Data visualization chart
Data Visualisation

Sly Fox brings a long Pennsylvania pedigree to the launch. The brewery says the Giannopoulos family founded it in December 1995. It also opened the first craft beer canning line in the Mid-Atlantic in 2006, and its canned Pikeland Pilsner won gold at the 2007 Great American Beer Festival, becoming the first canned craft beer to take a GABF medal. That history gives Soul Tone a technical and packaging credibility rare for a brand built around a relatively unfamiliar strength target.

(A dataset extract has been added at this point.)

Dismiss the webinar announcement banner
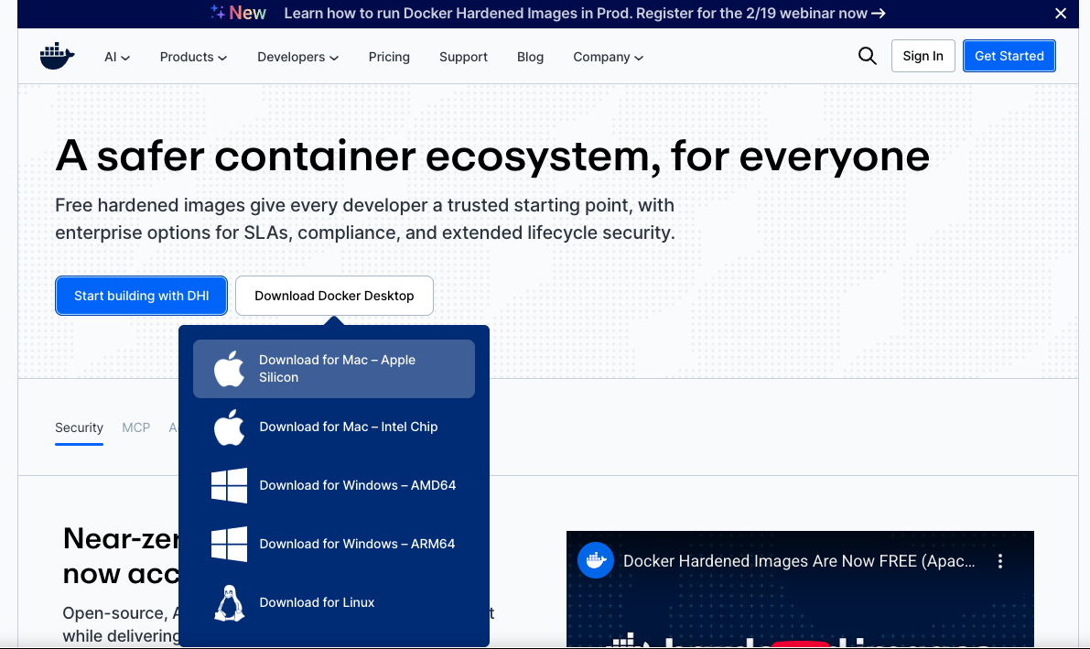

The market is ready for the experiment. Brewers Association-related reporting put non-alcohol beer sales up 26.8% in 2025 to $508.6 million, with case sales rising 23.5%. Industry research has also pointed to a gap below 4% ABV, noting that only 15.5% of surveyed breweries offered a beer under that mark. There is still no official U.S. low-alcohol definition, though 4% ABV is often used as a practical guide, while Australia’s mid-strength benchmark runs from 3.0% to 3.9%.

Soul Tone lands squarely in that open space at 2.5% ABV. For brewers, the launch is a useful signal: the next design challenge is not simply making beer weaker, but making it feel complete.